Justin Timberlake: #Hashtag of the Year
He was the nonstop trending topic of 2013:
The gigs at the Super Bowl (with Jay Z) and the White House (with the
president). The albums. The movies. And all those viral videos with
Jimmy Fallon, including the one that'll make you never want to tweet
again. Amy Wallace talks to Justin Timberlake about the
many moments that made him a MOTY, from the undeniably glorious ones to a
couple that, frankly, he's @!*$%# pissed off about
“So I find it ironic that I'm doing an interview with you about Man of the Year when I feel—literally—like a bunch of people just took a shit on my face.”
Justin Timberlake has had better Mondays. We're sitting in the FedExForum in Memphis, his hometown, five rows back from where his NBA team, the Memphis Grizzlies (he's a minority owner), plays ball. There are 18,119 seats in this arena, and 18,117 of them are empty. Today, this is how he wants it. After sailing through the first nine months of the year like some kind of celebrity superhero—a one-man juggernaut of singing and dancing and hosting and viral-video-ing—Timberlake has taken some punches in the past few days.

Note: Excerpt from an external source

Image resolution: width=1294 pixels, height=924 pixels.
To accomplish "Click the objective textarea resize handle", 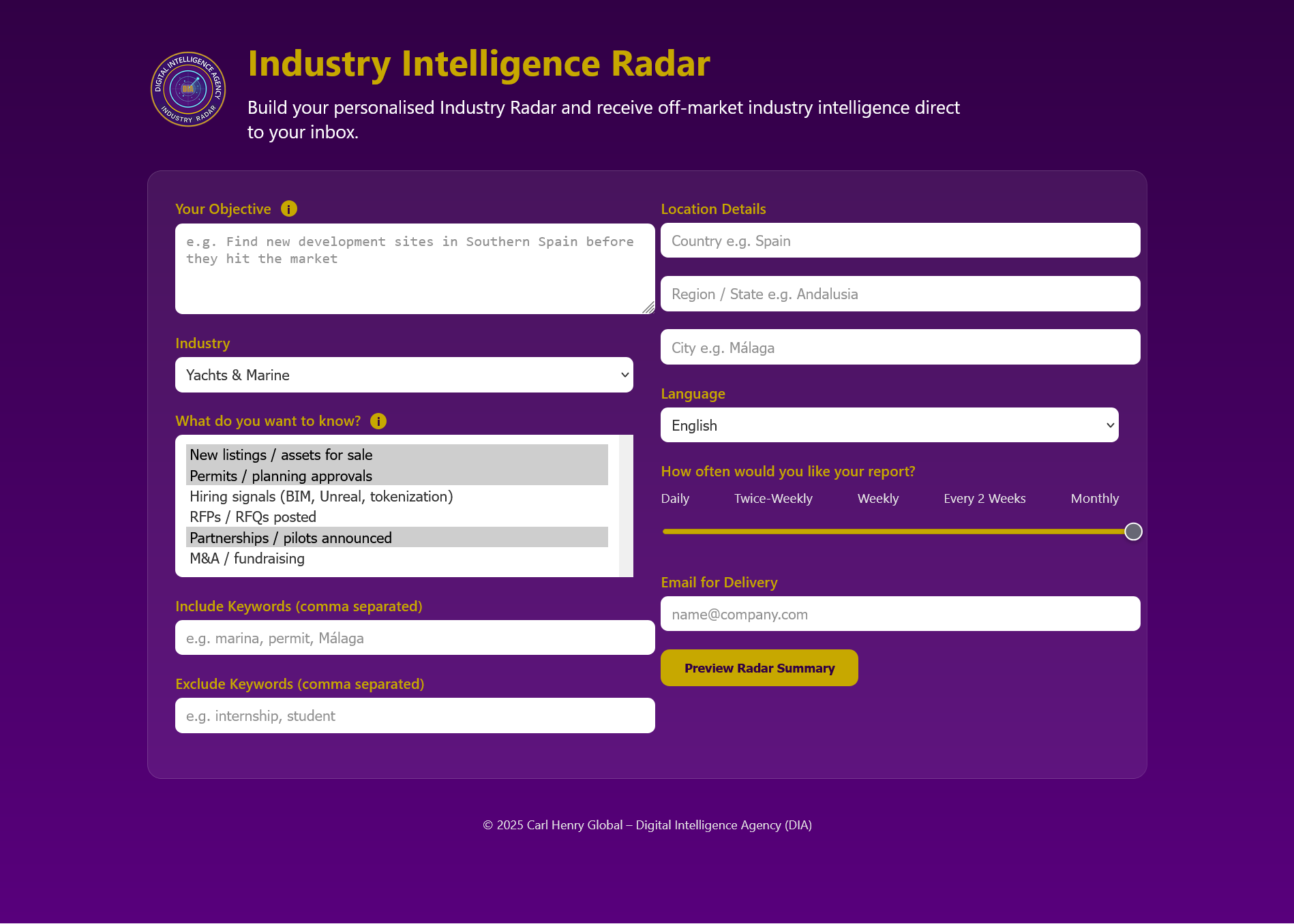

“Double whammy,” he says, referring to critics' excoriation of both Runner Runner, a thriller he made with Ben Affleck that has just had a disastrous opening weekend ($8 million, and that's rounding up), and The 20/20 Experience: 2 of 2, his second number one album of the year. Specifically, Variety has just run an op-ed titled “Why Justin Timberlake Should Stop Acting.” (Oof.) And Billboard has, in Timberlake's words, “said, ‘Tell him to leave his second half at home.’ Where did all this vitriol come from? It's mean. And I'm not cut out for it.”
Slouched down in jeans and a T-shirt, the guy sitting next to me looks nothing like the suave showman from the “Suit & Tie” video. He's fidgety. He keeps tugging at the stubble on his chin.